→ **OBJECTIVE**:
Output the material word for word, from its first line through the line containing "Action: [x=267, y=140]", and stop there.
**** EXTRACTED MATERIAL
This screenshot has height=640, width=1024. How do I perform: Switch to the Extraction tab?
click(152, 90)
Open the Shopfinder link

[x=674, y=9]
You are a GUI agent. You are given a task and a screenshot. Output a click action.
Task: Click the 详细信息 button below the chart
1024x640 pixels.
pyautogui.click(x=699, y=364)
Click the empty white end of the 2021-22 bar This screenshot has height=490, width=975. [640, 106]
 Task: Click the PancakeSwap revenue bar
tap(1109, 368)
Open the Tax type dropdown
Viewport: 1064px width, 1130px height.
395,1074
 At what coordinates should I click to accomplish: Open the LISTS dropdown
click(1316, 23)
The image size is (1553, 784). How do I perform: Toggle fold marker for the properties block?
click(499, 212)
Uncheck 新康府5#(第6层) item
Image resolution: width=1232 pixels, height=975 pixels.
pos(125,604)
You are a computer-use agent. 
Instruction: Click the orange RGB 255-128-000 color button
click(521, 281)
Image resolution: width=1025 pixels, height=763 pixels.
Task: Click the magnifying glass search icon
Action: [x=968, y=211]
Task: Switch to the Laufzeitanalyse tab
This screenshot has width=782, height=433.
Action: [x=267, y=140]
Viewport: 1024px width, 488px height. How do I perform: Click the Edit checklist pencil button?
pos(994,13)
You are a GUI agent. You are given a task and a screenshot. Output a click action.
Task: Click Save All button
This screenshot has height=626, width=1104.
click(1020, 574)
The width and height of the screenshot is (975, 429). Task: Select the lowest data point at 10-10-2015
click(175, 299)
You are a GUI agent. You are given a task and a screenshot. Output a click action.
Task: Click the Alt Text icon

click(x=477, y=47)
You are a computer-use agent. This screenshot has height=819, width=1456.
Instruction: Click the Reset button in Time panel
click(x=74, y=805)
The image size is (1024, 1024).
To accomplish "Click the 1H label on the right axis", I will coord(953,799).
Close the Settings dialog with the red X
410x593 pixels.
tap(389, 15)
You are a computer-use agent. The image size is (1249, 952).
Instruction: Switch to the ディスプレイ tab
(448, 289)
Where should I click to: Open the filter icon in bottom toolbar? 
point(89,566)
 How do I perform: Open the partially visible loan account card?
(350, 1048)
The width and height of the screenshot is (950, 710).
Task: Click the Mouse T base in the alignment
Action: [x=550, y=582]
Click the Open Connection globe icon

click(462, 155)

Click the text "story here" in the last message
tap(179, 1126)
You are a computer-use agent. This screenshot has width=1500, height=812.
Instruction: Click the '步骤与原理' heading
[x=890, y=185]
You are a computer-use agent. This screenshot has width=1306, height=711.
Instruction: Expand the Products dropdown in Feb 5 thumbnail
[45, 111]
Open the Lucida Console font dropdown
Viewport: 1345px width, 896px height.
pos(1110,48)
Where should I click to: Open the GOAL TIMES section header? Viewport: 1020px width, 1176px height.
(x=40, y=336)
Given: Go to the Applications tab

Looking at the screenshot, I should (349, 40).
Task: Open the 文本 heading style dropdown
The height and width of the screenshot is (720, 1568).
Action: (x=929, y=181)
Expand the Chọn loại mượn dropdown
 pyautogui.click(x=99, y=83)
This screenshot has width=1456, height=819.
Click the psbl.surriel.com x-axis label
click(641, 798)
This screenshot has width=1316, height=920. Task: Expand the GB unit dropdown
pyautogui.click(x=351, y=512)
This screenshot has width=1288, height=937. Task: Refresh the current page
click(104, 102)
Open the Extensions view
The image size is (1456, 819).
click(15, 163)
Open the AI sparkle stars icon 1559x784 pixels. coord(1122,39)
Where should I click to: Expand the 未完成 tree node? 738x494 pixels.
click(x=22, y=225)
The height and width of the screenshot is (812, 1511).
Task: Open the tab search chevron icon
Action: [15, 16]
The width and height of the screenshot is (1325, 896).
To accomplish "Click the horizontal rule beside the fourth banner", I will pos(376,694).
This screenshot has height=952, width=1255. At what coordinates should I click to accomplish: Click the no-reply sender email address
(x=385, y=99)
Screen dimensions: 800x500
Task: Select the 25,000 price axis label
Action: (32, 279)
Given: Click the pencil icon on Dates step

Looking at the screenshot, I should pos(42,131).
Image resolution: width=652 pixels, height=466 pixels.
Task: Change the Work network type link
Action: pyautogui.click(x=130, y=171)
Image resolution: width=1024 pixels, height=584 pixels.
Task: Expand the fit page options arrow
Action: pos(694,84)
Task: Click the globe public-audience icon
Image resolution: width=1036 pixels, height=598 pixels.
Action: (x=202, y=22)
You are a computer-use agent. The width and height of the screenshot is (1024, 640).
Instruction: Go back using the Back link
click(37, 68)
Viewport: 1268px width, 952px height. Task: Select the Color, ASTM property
********
→ **EXPECTED ANSWER**:
This screenshot has height=640, width=1024. How do I perform: Switch to the Extraction tab?
click(152, 90)
Open the Shopfinder link

[x=674, y=9]
You are a GUI agent. You are given a task and a screenshot. Output a click action.
Task: Click the 详细信息 button below the chart
1024x640 pixels.
pyautogui.click(x=699, y=364)
Click the empty white end of the 2021-22 bar This screenshot has height=490, width=975. [640, 106]
 Task: Click the PancakeSwap revenue bar
tap(1109, 368)
Open the Tax type dropdown
Viewport: 1064px width, 1130px height.
395,1074
 At what coordinates should I click to accomplish: Open the LISTS dropdown
click(1316, 23)
The image size is (1553, 784). How do I perform: Toggle fold marker for the properties block?
click(499, 212)
Uncheck 新康府5#(第6层) item
Image resolution: width=1232 pixels, height=975 pixels.
pos(125,604)
You are a computer-use agent. 
Instruction: Click the orange RGB 255-128-000 color button
click(521, 281)
Image resolution: width=1025 pixels, height=763 pixels.
Task: Click the magnifying glass search icon
Action: [x=968, y=211]
Task: Switch to the Laufzeitanalyse tab
This screenshot has width=782, height=433.
Action: [x=267, y=140]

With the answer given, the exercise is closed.